How Open Admission” Policies at New Mexico Comprehensive Universities Fail Students & Taxpayers
(Albuquerque, NM) – At some “Comprehensive” universities in New Mexico, particularly: ENMU, Highlands, Northern, and WNMU, all you need to get in is a high school diploma.
In a new Rio Grande Foundation policy brief by William P. Leonard, PhD, “How Open Admission” Policies at New Mexico Comprehensive Universities Fail Students & Taxpayers,” Leonard makes the case against the types of “open enrollment” policies that bring large numbers of ill-equipped students into the higher ed system.
Those “ill-equipped” students usually must take remedial classes even before embarking on their higher academic studies. According to the Legislative Finance Committee (LFC), on average only 17 percent of students who take only one remedial course in college graduate within six years. Matriculants who are not required to take remediation present a 77 percent graduation rate.

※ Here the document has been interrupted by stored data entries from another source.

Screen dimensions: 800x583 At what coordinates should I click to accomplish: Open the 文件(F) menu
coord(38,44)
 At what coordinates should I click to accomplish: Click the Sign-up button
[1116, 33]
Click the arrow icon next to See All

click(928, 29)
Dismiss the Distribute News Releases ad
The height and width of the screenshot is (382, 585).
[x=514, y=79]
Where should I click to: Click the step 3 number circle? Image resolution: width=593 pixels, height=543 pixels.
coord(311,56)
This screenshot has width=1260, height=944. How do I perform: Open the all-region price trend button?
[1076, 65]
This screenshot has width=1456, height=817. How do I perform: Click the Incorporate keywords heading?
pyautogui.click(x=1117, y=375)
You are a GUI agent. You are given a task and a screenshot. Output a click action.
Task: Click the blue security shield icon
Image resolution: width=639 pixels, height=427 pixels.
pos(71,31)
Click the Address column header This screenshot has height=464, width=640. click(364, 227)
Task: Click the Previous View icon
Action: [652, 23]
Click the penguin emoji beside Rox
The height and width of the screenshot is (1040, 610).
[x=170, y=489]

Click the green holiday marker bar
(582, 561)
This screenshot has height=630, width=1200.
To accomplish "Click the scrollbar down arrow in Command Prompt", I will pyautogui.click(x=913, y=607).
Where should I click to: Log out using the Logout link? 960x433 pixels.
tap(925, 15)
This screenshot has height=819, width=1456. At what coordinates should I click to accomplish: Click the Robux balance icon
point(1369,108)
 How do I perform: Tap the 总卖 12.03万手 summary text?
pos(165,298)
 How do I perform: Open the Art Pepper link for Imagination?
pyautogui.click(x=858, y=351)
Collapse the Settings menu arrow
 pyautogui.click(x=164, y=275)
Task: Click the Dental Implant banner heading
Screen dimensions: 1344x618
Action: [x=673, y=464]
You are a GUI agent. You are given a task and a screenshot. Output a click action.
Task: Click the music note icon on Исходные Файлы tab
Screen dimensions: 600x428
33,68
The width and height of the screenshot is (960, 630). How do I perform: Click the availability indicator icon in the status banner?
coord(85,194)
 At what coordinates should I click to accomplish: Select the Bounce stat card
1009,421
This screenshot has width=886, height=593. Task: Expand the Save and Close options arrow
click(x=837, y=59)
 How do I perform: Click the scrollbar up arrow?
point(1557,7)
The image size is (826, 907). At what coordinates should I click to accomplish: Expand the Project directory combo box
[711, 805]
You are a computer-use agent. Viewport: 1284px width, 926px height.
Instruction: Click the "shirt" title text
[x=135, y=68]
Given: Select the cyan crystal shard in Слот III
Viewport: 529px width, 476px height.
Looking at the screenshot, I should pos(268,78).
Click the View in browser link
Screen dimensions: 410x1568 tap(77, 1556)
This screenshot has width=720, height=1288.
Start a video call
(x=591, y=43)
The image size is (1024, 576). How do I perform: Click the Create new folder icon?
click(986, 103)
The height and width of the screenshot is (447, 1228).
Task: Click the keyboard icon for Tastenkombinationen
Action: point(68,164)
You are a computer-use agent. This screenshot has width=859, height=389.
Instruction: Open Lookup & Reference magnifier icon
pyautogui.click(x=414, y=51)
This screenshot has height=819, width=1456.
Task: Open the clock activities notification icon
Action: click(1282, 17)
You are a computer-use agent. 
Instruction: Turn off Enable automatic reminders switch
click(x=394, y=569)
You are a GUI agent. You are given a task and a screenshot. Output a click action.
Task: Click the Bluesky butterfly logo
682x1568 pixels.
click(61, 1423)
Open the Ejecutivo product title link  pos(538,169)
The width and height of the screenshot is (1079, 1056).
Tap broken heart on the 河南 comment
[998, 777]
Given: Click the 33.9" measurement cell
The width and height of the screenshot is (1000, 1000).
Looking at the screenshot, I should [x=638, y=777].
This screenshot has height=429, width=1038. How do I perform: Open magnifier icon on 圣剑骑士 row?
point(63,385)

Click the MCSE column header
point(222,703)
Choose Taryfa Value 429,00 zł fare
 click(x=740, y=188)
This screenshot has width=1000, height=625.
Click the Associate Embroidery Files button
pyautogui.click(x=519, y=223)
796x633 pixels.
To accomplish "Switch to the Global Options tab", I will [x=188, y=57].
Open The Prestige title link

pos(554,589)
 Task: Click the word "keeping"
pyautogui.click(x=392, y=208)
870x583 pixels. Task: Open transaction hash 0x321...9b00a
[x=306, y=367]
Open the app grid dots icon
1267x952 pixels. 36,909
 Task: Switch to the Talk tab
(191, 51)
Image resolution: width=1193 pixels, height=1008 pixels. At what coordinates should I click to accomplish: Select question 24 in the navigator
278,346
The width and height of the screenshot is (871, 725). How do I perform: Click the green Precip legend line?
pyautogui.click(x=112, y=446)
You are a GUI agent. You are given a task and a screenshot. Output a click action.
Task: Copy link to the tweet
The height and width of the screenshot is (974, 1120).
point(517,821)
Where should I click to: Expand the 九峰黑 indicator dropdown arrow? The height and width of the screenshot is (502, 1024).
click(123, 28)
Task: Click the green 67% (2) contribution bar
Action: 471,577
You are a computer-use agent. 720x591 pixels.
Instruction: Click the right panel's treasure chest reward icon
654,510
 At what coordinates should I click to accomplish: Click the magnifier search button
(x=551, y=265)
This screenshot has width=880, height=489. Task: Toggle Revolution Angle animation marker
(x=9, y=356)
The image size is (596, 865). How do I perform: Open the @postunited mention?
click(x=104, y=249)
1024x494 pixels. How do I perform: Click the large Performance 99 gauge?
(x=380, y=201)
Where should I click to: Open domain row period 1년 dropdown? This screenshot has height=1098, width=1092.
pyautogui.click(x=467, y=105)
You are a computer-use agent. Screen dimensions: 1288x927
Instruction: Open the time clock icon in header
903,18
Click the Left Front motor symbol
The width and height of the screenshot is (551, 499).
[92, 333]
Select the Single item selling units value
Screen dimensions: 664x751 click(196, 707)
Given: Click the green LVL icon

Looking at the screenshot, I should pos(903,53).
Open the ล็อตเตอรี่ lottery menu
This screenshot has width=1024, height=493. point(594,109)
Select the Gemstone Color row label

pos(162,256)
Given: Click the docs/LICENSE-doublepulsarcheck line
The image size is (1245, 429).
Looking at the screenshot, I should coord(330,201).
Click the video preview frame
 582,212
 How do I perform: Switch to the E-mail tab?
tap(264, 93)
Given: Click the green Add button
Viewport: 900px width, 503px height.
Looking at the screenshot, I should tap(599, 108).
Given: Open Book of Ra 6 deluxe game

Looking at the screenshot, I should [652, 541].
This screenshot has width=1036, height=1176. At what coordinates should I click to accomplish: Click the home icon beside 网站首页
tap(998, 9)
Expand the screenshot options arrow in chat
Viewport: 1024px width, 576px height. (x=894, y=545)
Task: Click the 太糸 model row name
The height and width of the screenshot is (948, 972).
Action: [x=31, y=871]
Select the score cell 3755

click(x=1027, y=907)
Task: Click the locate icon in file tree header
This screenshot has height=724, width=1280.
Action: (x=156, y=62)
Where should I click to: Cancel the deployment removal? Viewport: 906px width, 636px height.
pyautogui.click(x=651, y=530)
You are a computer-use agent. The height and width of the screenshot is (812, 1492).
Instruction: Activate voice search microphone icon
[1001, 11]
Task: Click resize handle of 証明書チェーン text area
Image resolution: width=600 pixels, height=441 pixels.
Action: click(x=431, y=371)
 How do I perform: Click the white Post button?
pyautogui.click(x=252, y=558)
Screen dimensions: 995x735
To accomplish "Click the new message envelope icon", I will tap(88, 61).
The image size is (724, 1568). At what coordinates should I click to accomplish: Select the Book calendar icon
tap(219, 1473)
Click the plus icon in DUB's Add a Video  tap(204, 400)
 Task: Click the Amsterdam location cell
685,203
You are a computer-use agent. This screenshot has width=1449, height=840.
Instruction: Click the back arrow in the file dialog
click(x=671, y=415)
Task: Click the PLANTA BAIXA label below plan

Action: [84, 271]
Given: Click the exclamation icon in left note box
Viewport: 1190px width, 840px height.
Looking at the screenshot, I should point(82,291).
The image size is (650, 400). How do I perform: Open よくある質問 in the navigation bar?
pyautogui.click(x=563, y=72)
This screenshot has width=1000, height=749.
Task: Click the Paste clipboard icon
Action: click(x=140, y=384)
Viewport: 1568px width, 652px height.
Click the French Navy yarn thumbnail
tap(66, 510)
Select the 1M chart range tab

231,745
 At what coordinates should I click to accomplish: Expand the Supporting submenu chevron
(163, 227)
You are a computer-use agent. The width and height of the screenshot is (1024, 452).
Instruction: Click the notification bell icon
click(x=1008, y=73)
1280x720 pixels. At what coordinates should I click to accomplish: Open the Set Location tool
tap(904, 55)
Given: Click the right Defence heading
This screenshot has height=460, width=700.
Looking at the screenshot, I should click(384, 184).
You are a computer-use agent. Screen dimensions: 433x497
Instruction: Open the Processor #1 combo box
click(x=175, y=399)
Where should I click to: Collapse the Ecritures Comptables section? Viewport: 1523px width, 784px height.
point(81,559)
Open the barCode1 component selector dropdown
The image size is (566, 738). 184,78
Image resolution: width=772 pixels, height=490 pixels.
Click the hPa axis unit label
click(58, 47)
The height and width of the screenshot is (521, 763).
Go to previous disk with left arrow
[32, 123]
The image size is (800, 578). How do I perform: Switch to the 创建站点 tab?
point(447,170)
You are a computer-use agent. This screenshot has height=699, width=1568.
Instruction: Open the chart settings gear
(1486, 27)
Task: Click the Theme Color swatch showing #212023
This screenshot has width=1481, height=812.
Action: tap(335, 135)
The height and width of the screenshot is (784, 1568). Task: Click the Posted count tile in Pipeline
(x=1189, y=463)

As Leonard notes in his brief, no one benefits when students fail to complete their studies in higher education. Students themselves see limited earnings gains despite years and thousands of dollars invested. And, the schools and taxpayers divert resources to serve a group of students that is simply not prepared for additional educational attainment. A 2013 report pegged the total cost of remediation at $22 million.
According to Leonard, the best and most obvious reform is to simply demand that New Mexico’s “Comprehensive” universities impose somewhat more stringent standards that reduce the numbers of students entering the institutions in need of remedial classes.
Additionally, Leonard contemplates the role of New Mexico’s failing K-12 system including the use of “social promotion” that gives many graduates of New Mexico’s K-12 schools the misguided notion that they have actually mastered high school academics.